Сергей вдруг весь съежился, стушевался и ответил извинительно:
– Ну, что ты, Ласточка, как я мог забыть? Но то было тогда. А сейчас я занят... Давай в другой раз.
Бросил это и умчался со своим неизменным Князевым. Но для Тани это был уже крах. Это было совсем не то, о чем она мечтала, о чем переживала все эти дни. Камень неразделенной любви тяжело лег на её душу. Она долго переживала, но потом её воля укрепилась. Она стала взрослей и серьезней. Мир виделся ей уже в не таких радужных красках, как раньше. Он стал более ломким, хрупким, и Таня бережно и осторожно стала относиться к нему. Но в глубине души осталась, осела печаль, которая с годами не проходила. И все же те часы, когда цвело, распускалось свежим бутоном роз чувство, не забылись ею никогда. Она понимала, что в тот вечер была действительно счастлива... Правда потом пришла ревность и зависть – чувства, которые Таня стремилась изгнать, но не смогла.
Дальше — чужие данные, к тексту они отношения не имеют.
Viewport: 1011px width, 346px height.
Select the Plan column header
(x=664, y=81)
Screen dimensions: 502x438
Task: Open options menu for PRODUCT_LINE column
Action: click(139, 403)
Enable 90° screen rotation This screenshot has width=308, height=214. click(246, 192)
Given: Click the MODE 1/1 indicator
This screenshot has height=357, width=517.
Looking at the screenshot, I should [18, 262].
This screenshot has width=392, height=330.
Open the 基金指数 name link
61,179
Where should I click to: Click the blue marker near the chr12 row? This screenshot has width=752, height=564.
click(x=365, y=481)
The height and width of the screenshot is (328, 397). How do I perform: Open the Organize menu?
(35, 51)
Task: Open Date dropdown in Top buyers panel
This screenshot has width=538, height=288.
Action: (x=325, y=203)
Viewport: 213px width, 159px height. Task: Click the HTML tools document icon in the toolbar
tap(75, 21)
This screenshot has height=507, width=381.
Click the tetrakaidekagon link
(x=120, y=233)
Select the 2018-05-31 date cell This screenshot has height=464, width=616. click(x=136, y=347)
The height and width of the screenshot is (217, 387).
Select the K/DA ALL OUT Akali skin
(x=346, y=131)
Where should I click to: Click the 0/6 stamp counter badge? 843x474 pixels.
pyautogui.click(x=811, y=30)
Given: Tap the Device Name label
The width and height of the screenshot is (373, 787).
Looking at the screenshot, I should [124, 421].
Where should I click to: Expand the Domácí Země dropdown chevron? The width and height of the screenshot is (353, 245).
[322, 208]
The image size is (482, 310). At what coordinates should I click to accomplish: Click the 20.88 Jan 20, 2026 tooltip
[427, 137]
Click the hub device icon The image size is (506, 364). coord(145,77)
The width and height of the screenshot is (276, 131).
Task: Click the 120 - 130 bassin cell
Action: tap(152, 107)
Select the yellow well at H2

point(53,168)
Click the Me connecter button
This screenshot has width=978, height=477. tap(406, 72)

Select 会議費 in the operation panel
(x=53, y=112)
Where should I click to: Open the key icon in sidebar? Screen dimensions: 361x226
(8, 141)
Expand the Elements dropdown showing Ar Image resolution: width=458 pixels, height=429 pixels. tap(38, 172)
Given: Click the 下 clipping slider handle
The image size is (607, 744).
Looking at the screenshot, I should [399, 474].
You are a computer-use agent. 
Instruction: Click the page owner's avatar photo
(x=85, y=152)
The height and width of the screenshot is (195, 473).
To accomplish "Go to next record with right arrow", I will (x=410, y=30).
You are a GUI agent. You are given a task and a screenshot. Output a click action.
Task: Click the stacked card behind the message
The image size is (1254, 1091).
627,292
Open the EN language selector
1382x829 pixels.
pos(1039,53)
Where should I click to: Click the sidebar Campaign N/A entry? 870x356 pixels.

Следующим летом в лагере труда и отдыха она всюду старалась быть рядом с Сергеем, старалась ему понравиться. Откуда-то у неё, ранее такой застенчивой, появилась смелость: она громко говорила, смеялась, стараясь обратить на себя внимание. Он же относился к ней ровно и как-то полушутливо, снисходительно, и Таня каждый раз для себя делала вывод, что он не ценит их встреч, её внимания. С завистью она смотрела, как красивая Зоя Калинова, тонкая и гибкая, как тростинка (она занималась в балетной студии) укатывала с Сергеем куда-то на велосипеде, взятом у доброго физкультурника, как звонко смеялась Зоя, когда он шутил, как она всем телом прижималась к нему. И Таня ловила себя на том, что не может видеть её ровные алебастровые зубы, огромные голубые глаза.
Таня сердилась на себя, уходила разочарованная куда-то в рощу, на луга. Там, в многоцветье красок, в изобилии густых пахучих трав и цветов, они с Розой тихо читали стихи, погружаясь в мир Бунина и Блока, Есенина и Цветаевой, свободно говорили о чем-то чистом и возвышенном. И душа переполнялась благостью, ожиданием и надеждой, и острые, нанесенные неразделенной любовью раны, затягивались, зарубцовывались...
Таня замерла неподвижно под душем, а затем, выйдя из ванной, начала растирать себя полотенцем. По привычке глянула в зеркале, все больше удивляясь. Она превращалась в красивую, хорошо сложенную девушку: тело приобретало рельефность и округлость, как будто бы искусный скульптор постоянно работал над ним, совершенствуя свое мастерство.